**Task description:** Type out the full set of entries again, unchanged.

**Dataset extract:**
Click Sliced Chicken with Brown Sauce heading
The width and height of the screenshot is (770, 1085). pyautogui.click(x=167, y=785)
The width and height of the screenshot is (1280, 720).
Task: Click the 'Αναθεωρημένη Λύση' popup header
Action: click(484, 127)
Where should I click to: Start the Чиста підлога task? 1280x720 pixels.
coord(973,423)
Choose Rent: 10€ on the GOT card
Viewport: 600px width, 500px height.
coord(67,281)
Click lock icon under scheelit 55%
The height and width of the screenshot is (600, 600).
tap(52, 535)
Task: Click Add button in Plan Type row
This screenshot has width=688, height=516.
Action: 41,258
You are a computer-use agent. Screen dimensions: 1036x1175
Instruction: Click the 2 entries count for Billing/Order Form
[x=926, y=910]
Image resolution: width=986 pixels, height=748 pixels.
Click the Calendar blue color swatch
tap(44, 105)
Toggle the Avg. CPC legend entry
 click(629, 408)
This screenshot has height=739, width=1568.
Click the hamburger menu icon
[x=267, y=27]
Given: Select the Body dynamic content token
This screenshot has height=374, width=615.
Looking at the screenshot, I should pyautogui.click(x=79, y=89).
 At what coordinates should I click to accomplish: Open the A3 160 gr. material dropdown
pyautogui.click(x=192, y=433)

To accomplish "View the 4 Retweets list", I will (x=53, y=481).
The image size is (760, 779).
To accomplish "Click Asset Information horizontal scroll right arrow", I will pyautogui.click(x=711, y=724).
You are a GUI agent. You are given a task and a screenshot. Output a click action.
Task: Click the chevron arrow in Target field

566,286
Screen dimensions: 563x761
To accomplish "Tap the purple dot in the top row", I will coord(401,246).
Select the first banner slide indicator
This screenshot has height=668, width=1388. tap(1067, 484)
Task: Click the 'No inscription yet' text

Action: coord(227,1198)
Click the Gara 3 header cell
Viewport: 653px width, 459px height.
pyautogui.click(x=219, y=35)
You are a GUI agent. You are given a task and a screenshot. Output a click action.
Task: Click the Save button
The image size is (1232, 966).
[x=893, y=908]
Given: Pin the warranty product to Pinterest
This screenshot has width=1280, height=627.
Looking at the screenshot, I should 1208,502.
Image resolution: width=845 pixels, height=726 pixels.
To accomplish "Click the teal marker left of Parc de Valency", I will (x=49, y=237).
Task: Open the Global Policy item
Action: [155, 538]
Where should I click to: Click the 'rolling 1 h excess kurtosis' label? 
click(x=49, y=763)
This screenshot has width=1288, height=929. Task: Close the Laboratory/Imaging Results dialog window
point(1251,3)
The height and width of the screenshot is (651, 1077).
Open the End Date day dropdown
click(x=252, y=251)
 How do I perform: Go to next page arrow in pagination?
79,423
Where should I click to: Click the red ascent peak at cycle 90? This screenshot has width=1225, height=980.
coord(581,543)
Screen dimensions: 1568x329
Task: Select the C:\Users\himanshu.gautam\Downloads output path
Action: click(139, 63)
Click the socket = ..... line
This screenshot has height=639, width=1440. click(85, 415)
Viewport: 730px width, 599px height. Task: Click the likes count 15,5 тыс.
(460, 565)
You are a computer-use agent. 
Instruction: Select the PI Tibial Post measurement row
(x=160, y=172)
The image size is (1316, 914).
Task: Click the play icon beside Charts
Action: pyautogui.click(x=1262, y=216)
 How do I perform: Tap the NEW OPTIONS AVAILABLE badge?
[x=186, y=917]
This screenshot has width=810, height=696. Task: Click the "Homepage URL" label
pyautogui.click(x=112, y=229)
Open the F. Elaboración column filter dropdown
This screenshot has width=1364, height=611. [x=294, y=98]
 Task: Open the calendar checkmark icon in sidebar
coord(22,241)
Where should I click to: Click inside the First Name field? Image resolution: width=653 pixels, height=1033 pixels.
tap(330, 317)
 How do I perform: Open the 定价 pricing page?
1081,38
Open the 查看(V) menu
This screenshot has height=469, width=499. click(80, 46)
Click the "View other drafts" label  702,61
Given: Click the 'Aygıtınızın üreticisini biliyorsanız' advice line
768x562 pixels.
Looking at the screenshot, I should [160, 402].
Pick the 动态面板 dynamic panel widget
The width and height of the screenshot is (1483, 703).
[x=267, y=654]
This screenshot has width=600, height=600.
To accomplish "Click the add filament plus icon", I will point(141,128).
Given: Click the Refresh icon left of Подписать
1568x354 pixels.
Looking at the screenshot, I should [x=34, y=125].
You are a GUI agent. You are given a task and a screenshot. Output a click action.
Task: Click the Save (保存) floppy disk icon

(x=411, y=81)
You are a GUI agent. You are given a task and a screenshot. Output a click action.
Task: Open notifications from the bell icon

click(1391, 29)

**Written answer:**
Click Sliced Chicken with Brown Sauce heading
The width and height of the screenshot is (770, 1085). pyautogui.click(x=167, y=785)
The width and height of the screenshot is (1280, 720).
Task: Click the 'Αναθεωρημένη Λύση' popup header
Action: click(484, 127)
Where should I click to: Start the Чиста підлога task? 1280x720 pixels.
coord(973,423)
Choose Rent: 10€ on the GOT card
Viewport: 600px width, 500px height.
coord(67,281)
Click lock icon under scheelit 55%
The height and width of the screenshot is (600, 600).
tap(52, 535)
Task: Click Add button in Plan Type row
This screenshot has width=688, height=516.
Action: 41,258
You are a computer-use agent. Screen dimensions: 1036x1175
Instruction: Click the 2 entries count for Billing/Order Form
[x=926, y=910]
Image resolution: width=986 pixels, height=748 pixels.
Click the Calendar blue color swatch
tap(44, 105)
Toggle the Avg. CPC legend entry
 click(629, 408)
This screenshot has height=739, width=1568.
Click the hamburger menu icon
[x=267, y=27]
Given: Select the Body dynamic content token
This screenshot has height=374, width=615.
Looking at the screenshot, I should pyautogui.click(x=79, y=89).
 At what coordinates should I click to accomplish: Open the A3 160 gr. material dropdown
pyautogui.click(x=192, y=433)

To accomplish "View the 4 Retweets list", I will (x=53, y=481).
The image size is (760, 779).
To accomplish "Click Asset Information horizontal scroll right arrow", I will pyautogui.click(x=711, y=724).
You are a GUI agent. You are given a task and a screenshot. Output a click action.
Task: Click the chevron arrow in Target field

566,286
Screen dimensions: 563x761
To accomplish "Tap the purple dot in the top row", I will coord(401,246).
Select the first banner slide indicator
This screenshot has height=668, width=1388. tap(1067, 484)
Task: Click the 'No inscription yet' text

Action: coord(227,1198)
Click the Gara 3 header cell
Viewport: 653px width, 459px height.
pyautogui.click(x=219, y=35)
You are a GUI agent. You are given a task and a screenshot. Output a click action.
Task: Click the Save button
The image size is (1232, 966).
[x=893, y=908]
Given: Pin the warranty product to Pinterest
This screenshot has width=1280, height=627.
Looking at the screenshot, I should 1208,502.
Image resolution: width=845 pixels, height=726 pixels.
To accomplish "Click the teal marker left of Parc de Valency", I will (x=49, y=237).
Task: Open the Global Policy item
Action: [155, 538]
Where should I click to: Click the 'rolling 1 h excess kurtosis' label? 
click(x=49, y=763)
This screenshot has width=1288, height=929. Task: Close the Laboratory/Imaging Results dialog window
point(1251,3)
The height and width of the screenshot is (651, 1077).
Open the End Date day dropdown
click(x=252, y=251)
 How do I perform: Go to next page arrow in pagination?
79,423
Where should I click to: Click the red ascent peak at cycle 90? This screenshot has width=1225, height=980.
coord(581,543)
Screen dimensions: 1568x329
Task: Select the C:\Users\himanshu.gautam\Downloads output path
Action: click(139, 63)
Click the socket = ..... line
This screenshot has height=639, width=1440. click(85, 415)
Viewport: 730px width, 599px height. Task: Click the likes count 15,5 тыс.
(460, 565)
You are a computer-use agent. 
Instruction: Select the PI Tibial Post measurement row
(x=160, y=172)
The image size is (1316, 914).
Task: Click the play icon beside Charts
Action: pyautogui.click(x=1262, y=216)
 How do I perform: Tap the NEW OPTIONS AVAILABLE badge?
[x=186, y=917]
This screenshot has width=810, height=696. Task: Click the "Homepage URL" label
pyautogui.click(x=112, y=229)
Open the F. Elaboración column filter dropdown
This screenshot has width=1364, height=611. [x=294, y=98]
 Task: Open the calendar checkmark icon in sidebar
coord(22,241)
Where should I click to: Click inside the First Name field? Image resolution: width=653 pixels, height=1033 pixels.
tap(330, 317)
 How do I perform: Open the 定价 pricing page?
1081,38
Open the 查看(V) menu
This screenshot has height=469, width=499. click(80, 46)
Click the "View other drafts" label  702,61
Given: Click the 'Aygıtınızın üreticisini biliyorsanız' advice line
768x562 pixels.
Looking at the screenshot, I should [160, 402].
Pick the 动态面板 dynamic panel widget
The width and height of the screenshot is (1483, 703).
[x=267, y=654]
This screenshot has width=600, height=600.
To accomplish "Click the add filament plus icon", I will point(141,128).
Given: Click the Refresh icon left of Подписать
1568x354 pixels.
Looking at the screenshot, I should [x=34, y=125].
You are a GUI agent. You are given a task and a screenshot. Output a click action.
Task: Click the Save (保存) floppy disk icon

(x=411, y=81)
You are a GUI agent. You are given a task and a screenshot. Output a click action.
Task: Open notifications from the bell icon

click(1391, 29)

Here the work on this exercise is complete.